Le chef rebelle congolais Ntaganda comparaîtra mardi devant la CPI

© AFP

Vidéo par Stéphanie MAUPAS

Texte par FRANCE 24

Dernière modification : 23/03/2013

Recherché pour crimes contre l'humanité, l'ancien général congolais Bosco Ntaganda, surnommé "le Terminator", est arrivé vendredi soir au centre de détention de la CPI. Sa première comparution à la Haye a été fixée à mardi matin.

Le chef rebelle de la République démocratique du Congo (RDC) Bosco Ntaganda, qui était réfugié depuis lundi à l'ambassade américaine de Kigali, est arrivé vendredi soir au centre de détention de la Cour pénale internationale (CPI).

Recherché pour crimes de guerre et crimes contre l'humanité, "Bosco Ntaganda est arrivé au quartier pénitentiaire de la CPI", a sobrement indiqué la CPI sur son compte Twitter officiel. Peu de temps auparavant, l'accusé avait atterri à l'aéroport de Rotterdam, à environ 25 kilomètres du centre de détention, situé dans le quartier balnéaire de La Haye, Scheveningen.

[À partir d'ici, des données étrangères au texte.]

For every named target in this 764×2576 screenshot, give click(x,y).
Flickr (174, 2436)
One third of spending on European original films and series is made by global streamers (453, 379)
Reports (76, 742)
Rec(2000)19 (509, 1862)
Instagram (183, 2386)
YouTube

"Terminator" accusé de viols, meurtres, enrôlement d'enfants-soldats...

Sa première comparution a été fixée à mardi matin. Les juges vérifieront alors l'identité du suspect, l'informeront des crimes qui lui sont imputés et des droits que lui reconnaît le Statut de Rome, traité fondateur de la CPI.

Celui que l'on surnomme "Terminator" est notamment accusé par la CPI de viols, meurtres, pillages et enrôlements d'enfants-soldats entre septembre 2002 et septembre 2003 dans la région de Ituri, située au nord-est de la République démocratique du Congo.

Bosco Ntaganda a commandé l'une des factions du mouvement insurgé M23, qui a menacé à la fin de l'année dernière de marcher sur Kinshasa après avoir pris la ville de Goma, dans l'est de la République démocratique du Congo.

Une reddition surprise

Contre toute attente, Bosco Ntaganda s'est spontanément présenté lundi dernier à l'ambassade américaine au Rwanda et a, selon Washington, demandé à être envoyé devant la CPI. La "reddition" du général a soulevé de nombreuses questions.

Selon Carina Tertsakian, de Human Rights Watch, l’ex-général a peut-être été "lâché" par Kigali. Il était utile "tant qu'il était à la tête de groupes armés qui servaient les intérêts économiques, politiques, militaires du Rwanda au Congo", dit-elle. Mais privé de pouvoir, et sous le coup de mandats d'arrêt, il ne l'est plus.